▶ _Information given_:
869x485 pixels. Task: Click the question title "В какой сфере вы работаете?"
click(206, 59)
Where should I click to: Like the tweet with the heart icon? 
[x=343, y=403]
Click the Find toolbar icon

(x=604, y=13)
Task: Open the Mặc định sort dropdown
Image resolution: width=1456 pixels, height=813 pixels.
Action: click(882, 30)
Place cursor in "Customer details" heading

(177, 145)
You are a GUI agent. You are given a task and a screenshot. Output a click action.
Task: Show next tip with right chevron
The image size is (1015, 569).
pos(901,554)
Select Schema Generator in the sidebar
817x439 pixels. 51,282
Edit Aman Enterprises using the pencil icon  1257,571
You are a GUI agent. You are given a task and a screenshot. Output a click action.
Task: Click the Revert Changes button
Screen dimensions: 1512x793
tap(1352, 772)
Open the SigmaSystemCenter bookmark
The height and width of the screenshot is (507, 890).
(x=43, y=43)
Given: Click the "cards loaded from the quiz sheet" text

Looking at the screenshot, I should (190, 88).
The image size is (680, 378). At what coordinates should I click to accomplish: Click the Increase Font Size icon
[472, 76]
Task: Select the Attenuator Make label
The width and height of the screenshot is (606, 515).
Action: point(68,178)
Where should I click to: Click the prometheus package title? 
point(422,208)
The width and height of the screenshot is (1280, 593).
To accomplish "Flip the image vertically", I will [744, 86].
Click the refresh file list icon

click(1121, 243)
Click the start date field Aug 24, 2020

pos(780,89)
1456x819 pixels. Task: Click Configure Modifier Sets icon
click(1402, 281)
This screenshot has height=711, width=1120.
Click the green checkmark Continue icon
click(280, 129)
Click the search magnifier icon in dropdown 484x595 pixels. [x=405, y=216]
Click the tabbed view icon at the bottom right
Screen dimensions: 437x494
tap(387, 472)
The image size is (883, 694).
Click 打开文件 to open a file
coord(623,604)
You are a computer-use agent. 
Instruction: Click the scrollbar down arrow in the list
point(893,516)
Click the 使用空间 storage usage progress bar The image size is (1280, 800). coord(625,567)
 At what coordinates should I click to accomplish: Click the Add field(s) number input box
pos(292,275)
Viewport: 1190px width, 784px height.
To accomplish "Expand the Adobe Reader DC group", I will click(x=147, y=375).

▶ _Work required_:
Give back, exactly as written, the stretch from the line with "Select Schema Generator in the sidebar" through the line with "Task: Click the Revert Changes button", and no other lines from the records above.

▶ _Exercise output_:
Select Schema Generator in the sidebar
817x439 pixels. 51,282
Edit Aman Enterprises using the pencil icon  1257,571
You are a GUI agent. You are given a task and a screenshot. Output a click action.
Task: Click the Revert Changes button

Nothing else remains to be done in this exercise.